The basic storyline sounds very simple. The book is written as a diary of a young man named Antoine Roquentin living in a city in France, while he tries to work on a history book he’s writing and otherwise navigate his life. In some sense, that’s it and not a whole lot happens, at least not externally. The book is really about following something strange, bizarre, and unsettling happening within Roquentin: his “Nausea”.
Nausea in the book doesn’t mean physical illness, but is a visceral experience that creeps up on Roquentin increasingly throughout the novel. It’s the unsettling feeling that overcomes him whenever the typical framework through which he sees the world suddenly falls away. To try to get a sense of what this experience is like, think of an everyday word and repeat it to yourself until it starts to sound strange, unfamiliar, and funny sounding. Roquentin’s Nausea is this kind of strange unfamiliarity experienced with basically everything in his life.
For example, Roquentin looks at his own body and realizes how strange it is, comparing his own hand to a crab turned on its back with its legs up in the air. He looks at everyday objects, like chairs, beer glasses, or tree roots, and realizes that the names he typically gives these objects or the ways he typically describes them, such as their color, have nothing to do with the raw experience of these objects themselves, but are just names and concepts.
On a more personal level, he realizes that we typically think of our lives in terms of storylines, as if there was a plot that made our life make sense. But when this framework of a storyline drops away, we can see that in actuality we don’t experience each moment as a story, but only tie moments together into a story after the fact.
What Roquentin keeps landing on with these experiences of Nausea is that existence is absurd, contingent, and superfluous. It is absurd, meaning that it is in itself unexplained. It is contingent, meaning that there is no reason for it to be as it is rather than some other way. And it is superfluous, meaning that it is unnecessarily excessive and extravagant.

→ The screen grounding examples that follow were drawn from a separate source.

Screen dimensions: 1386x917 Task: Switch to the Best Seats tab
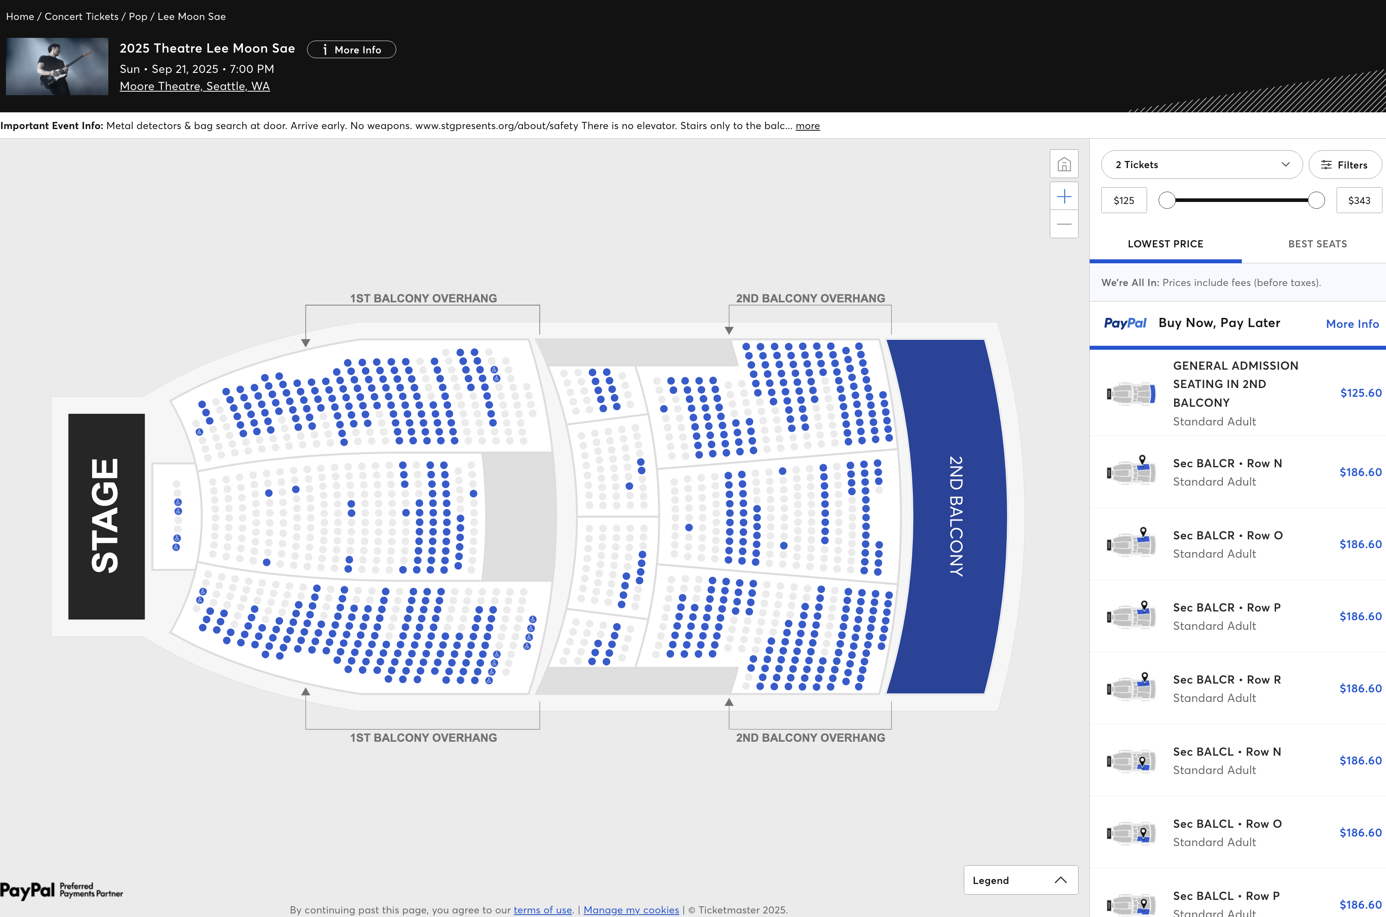tap(1317, 244)
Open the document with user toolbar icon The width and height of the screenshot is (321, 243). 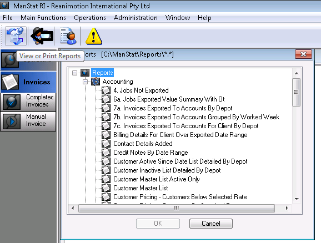point(68,36)
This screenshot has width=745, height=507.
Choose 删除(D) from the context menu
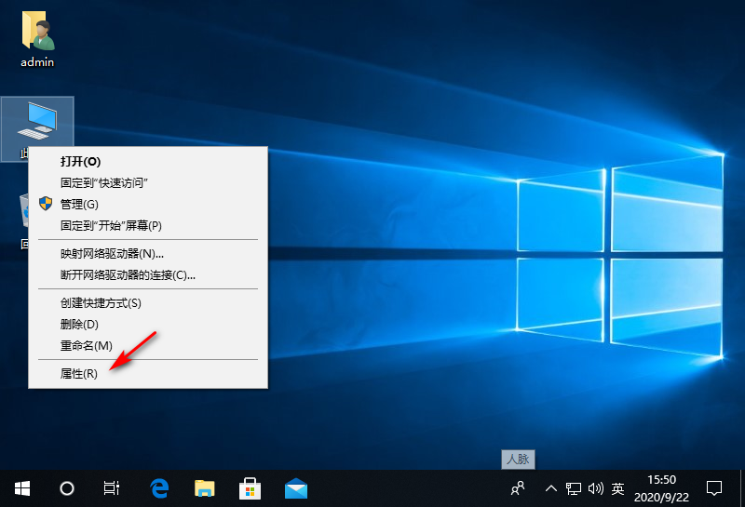(x=79, y=324)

Looking at a tree, it is just there without explanation, and yet very uniquely and unnecessarily the way that it is, so detailed, complex, specific, and extravagant for no reason. It is so much more strange than we typically give it credit for when we just take for granted our concept of a tree, without stopping to actually look at one.
From an Existential Psychotherapy perspective, the detailed descriptions of the novel remind me of listening to a client describe their very subjective experience of what it means to be, and how weird, strange, and absurd being can be.
As Existential Psychotherapy describes, the raw givens of existence, like the strange absurdity of being, cause anxiety in us, and so we tend to protect ourselves against this anxiety.
Throughout the novel, Roquentin notices different kinds of protection he and others seem to be using to avoid the strange absurdity of existence, whether through playing into roles provided by their relationships, or taking on some belief system that seems to explain things cleanly, or taking for granted the false sense of security provided by the mechanical predictability of city life uninvaded by nature’s messiness.
Sartre’s novel doesn’t seem interested in tying things up in a neat bow or providing some takeaway lesson from Roquentin’s experience. And that’s the point. Rather than escaping existence’s absurdity through some false explanation, the focus is instead on artfully describing that absurdity.
There is overlap here with my own approach to clients that I see. I am not interested in quickly jumping into a client’s subjective description of their life in all its messiness and imposing some clean explanation. To the extent that I fall into this trap, I am missing the mark. Instead, we begin with simply describing life’s messiness, as they experience it from their perspective, and with me as a support in giving that description clarity.
From there, we can then begin to discover the choices available to them to navigate that strange, absurd, messiness that is life. I find that concepts can still be helpful at some point, but not when they are used to squeeze the weirdness out of life. As Nausea helps us remember and experience, existing is fundamentally just plain weird.